- Exercise
Every line below that contains "magnifier" is to be copied.
##### Data records
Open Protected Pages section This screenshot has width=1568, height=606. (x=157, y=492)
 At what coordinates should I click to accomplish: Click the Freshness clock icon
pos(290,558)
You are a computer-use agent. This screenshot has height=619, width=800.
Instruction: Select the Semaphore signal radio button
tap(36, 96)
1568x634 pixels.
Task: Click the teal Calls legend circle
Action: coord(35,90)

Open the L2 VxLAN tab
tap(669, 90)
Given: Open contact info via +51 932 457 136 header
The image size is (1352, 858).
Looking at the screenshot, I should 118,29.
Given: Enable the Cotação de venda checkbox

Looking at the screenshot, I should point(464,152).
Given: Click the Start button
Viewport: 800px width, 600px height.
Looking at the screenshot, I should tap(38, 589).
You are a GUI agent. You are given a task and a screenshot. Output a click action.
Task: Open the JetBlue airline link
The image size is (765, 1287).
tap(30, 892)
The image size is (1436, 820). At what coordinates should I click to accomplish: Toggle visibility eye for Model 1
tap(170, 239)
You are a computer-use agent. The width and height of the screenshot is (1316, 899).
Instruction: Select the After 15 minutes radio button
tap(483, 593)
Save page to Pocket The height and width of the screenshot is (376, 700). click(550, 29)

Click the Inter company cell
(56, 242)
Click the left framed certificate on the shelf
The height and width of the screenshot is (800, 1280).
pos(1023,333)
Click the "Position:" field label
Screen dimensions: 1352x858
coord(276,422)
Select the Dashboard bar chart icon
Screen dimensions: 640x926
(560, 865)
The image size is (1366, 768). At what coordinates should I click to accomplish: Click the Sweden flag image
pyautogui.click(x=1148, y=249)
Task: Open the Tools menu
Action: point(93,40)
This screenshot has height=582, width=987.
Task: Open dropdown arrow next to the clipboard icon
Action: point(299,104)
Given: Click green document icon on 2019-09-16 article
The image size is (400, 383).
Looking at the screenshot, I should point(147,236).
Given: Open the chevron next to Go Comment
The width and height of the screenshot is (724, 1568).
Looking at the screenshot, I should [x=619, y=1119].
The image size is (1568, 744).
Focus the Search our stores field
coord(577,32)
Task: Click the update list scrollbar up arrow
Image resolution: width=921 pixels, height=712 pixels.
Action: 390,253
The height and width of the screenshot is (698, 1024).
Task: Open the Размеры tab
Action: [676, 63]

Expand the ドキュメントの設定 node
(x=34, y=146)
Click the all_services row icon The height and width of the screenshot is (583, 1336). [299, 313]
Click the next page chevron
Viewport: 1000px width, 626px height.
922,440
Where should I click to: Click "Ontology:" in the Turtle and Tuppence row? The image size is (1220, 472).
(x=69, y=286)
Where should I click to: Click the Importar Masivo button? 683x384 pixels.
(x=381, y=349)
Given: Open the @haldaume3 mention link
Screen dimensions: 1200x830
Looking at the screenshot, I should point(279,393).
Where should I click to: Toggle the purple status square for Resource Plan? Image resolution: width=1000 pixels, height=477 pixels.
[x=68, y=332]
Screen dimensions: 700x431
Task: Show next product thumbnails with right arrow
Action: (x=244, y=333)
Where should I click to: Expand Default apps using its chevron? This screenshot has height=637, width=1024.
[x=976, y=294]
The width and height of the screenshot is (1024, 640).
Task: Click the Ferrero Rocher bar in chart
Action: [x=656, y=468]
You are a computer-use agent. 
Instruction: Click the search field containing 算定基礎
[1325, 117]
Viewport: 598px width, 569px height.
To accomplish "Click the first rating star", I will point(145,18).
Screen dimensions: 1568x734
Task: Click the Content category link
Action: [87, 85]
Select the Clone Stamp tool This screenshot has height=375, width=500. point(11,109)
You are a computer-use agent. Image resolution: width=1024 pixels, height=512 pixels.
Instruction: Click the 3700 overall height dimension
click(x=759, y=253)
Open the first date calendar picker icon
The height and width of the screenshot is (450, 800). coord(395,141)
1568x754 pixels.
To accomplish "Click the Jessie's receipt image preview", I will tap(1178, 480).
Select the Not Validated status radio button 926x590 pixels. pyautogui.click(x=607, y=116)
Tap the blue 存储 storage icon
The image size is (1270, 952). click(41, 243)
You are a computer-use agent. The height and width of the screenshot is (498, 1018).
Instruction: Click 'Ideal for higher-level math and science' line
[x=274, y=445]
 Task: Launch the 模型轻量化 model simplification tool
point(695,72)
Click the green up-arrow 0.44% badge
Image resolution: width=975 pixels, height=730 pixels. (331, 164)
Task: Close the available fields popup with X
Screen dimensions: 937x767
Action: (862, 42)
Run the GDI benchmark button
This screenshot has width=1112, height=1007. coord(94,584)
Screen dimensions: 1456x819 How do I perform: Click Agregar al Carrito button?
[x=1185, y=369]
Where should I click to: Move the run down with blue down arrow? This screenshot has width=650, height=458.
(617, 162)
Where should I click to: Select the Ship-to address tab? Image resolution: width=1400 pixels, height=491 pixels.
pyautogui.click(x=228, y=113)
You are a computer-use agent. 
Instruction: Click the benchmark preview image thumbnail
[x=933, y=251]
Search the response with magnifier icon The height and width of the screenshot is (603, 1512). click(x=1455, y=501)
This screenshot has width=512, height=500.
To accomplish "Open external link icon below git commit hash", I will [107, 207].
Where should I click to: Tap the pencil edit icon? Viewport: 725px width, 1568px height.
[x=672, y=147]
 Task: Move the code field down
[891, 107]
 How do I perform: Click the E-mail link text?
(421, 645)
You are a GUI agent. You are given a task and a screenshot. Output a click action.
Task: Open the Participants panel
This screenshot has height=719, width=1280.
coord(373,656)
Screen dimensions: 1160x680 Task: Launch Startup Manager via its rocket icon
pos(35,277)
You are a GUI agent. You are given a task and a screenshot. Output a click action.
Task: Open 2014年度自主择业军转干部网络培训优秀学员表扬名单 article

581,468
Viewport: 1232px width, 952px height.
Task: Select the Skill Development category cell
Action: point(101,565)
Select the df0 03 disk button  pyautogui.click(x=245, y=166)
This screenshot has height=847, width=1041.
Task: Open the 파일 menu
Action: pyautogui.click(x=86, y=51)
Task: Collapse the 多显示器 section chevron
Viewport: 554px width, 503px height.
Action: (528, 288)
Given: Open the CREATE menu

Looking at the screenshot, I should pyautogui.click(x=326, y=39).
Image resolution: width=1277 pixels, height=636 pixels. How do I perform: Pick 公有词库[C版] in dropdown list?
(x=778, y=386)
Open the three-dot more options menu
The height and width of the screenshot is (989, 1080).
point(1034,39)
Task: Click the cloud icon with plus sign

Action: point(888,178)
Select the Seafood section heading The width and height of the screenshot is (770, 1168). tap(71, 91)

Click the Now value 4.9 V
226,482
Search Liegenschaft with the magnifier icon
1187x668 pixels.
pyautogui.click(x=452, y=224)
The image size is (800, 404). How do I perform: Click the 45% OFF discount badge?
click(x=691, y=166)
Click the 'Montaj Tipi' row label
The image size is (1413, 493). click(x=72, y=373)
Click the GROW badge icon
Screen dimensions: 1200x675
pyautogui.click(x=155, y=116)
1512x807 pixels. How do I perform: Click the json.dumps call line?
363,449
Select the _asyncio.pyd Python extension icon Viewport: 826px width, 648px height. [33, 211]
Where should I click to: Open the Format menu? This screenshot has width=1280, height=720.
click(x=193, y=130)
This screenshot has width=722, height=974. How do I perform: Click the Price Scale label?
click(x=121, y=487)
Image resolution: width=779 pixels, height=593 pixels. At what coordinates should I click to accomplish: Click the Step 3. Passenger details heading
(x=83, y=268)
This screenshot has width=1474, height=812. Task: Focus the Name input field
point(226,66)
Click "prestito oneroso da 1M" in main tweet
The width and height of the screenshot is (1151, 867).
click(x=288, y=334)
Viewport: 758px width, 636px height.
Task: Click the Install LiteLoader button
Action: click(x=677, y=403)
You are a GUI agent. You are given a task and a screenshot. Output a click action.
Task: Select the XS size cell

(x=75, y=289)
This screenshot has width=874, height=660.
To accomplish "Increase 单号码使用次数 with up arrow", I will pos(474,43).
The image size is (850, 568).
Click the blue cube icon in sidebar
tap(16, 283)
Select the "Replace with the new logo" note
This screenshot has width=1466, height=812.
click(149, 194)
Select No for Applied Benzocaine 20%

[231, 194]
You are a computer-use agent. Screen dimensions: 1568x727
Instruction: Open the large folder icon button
##########
- Exercise solution
Search the response with magnifier icon The height and width of the screenshot is (603, 1512). click(x=1455, y=501)
Search Liegenschaft with the magnifier icon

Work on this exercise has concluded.